## Passage to read
◇ ◇ ◇ ◇ ◇ ◇ ◇

Nippon Light Metal Holdings Company, Ltd.
- Company type: Public KK
- Traded as: TYO: 5703 OSE: 5703
- Industry: Non-ferrous metal; Chemicals;
- Founded: March 30, 1939 (as Nippon Light Metal Company); October 1, 2012 (as holding company - Nippon Light Metal Holdings);
- Headquarters: 2-2-20 Higashi-shinagawa, Shinagawa-ku, Tokyo, Japan
- Key people: Takashi Ishiyama, (CEO and President)
- Products: Alumina and alumina products; Chemical products;
- Revenue: ▼$ 3.954 billion USD (FY 2012) (¥ 371.88 billion JPY) (FY 2012)
- Net income: ▲$ 35.67 million USD (FY 2012) (¥ 3.35 billion JPY) (FY 2012)
- Number of employees: 10,392 (as of March 2013)
- Subsidiaries: Nippon Light Metal Company, Ltd.; Toyo Aluminium K.K.; Nippon Fruehauf Co., Ltd.; Nikkeikin Kakoh Kaihatsu Holdings Co., Ltd.; Nikkei MC Aluminium Co., Ltd.; Nikkei Panel System Co., Ltd.; Toyo Aluminium Ekco Products Co., Ltd.; Tokai Aluminum Foil Co., Ltd.; Toyo Aluminum Chiba K.K.; Shandong Conglin Fruehauf Automobile Co., Ltd.; Toyo Aluminum Chiba K.K.; Nikkeikin Aluminium Core Technology Co., Ltd.; Riken Light Metal Industrial Co., Ltd.; Nikkei Extrusions Co., Ltd.;
- Website: Official website

= Nippon Light Metal =

Japanese public industrial holding company

Nippon Light Metal Holdings Company, Ltd. (日本軽金属ホールディングス株式会社, Nihon Keikinzoku Hōrudingusu Kabushiki Kaisha) is a Japanese multinational public industrial holding company that through its subsidiaries is mainly engaged in the manufacture and sale of aluminum and chemical products. It is listed on the Tokyo Stock Exchange and is a constituent of the Nikkei 225.

◇ ◇ ◇ ◇ ◇ ◇ ◇

## Given material
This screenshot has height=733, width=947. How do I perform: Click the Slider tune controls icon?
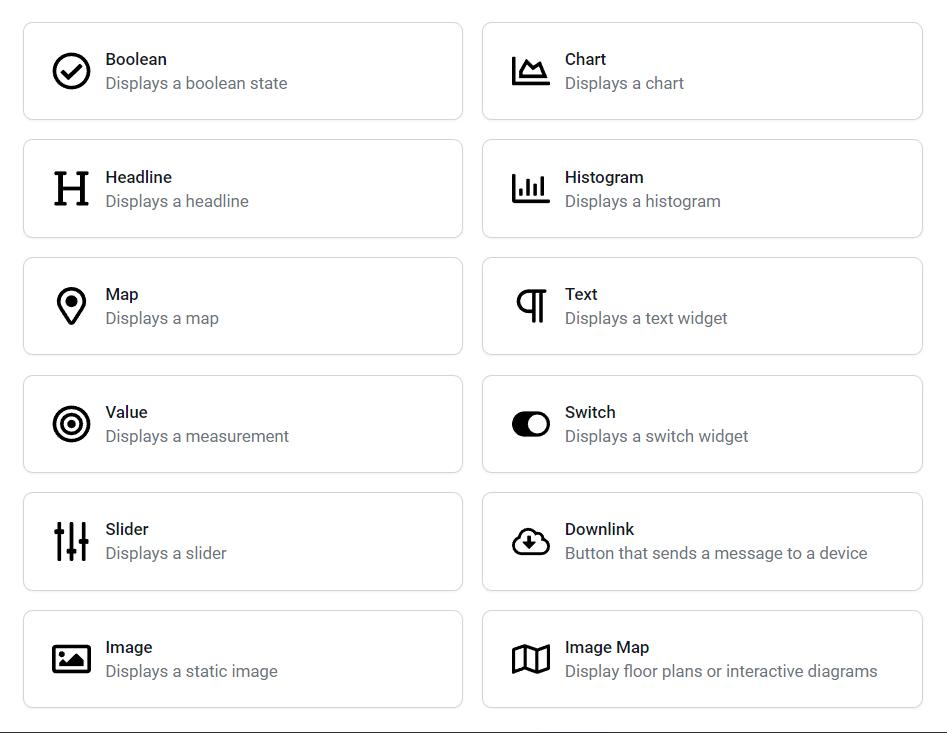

◇ ◇ ◇ ◇ ◇ ◇ ◇

## Required work
Reproduce the company profile above from the words "- Company type: Public" through "(CEO and President)", swapping "Industry" for "Sector".

## Solution to the exercise
- Company type: Public KK
- Traded as: TYO: 5703 OSE: 5703
- Sector: Non-ferrous metal; Chemicals;
- Founded: March 30, 1939 (as Nippon Light Metal Company); October 1, 2012 (as holding company - Nippon Light Metal Holdings);
- Headquarters: 2-2-20 Higashi-shinagawa, Shinagawa-ku, Tokyo, Japan
- Key people: Takashi Ishiyama, (CEO and President)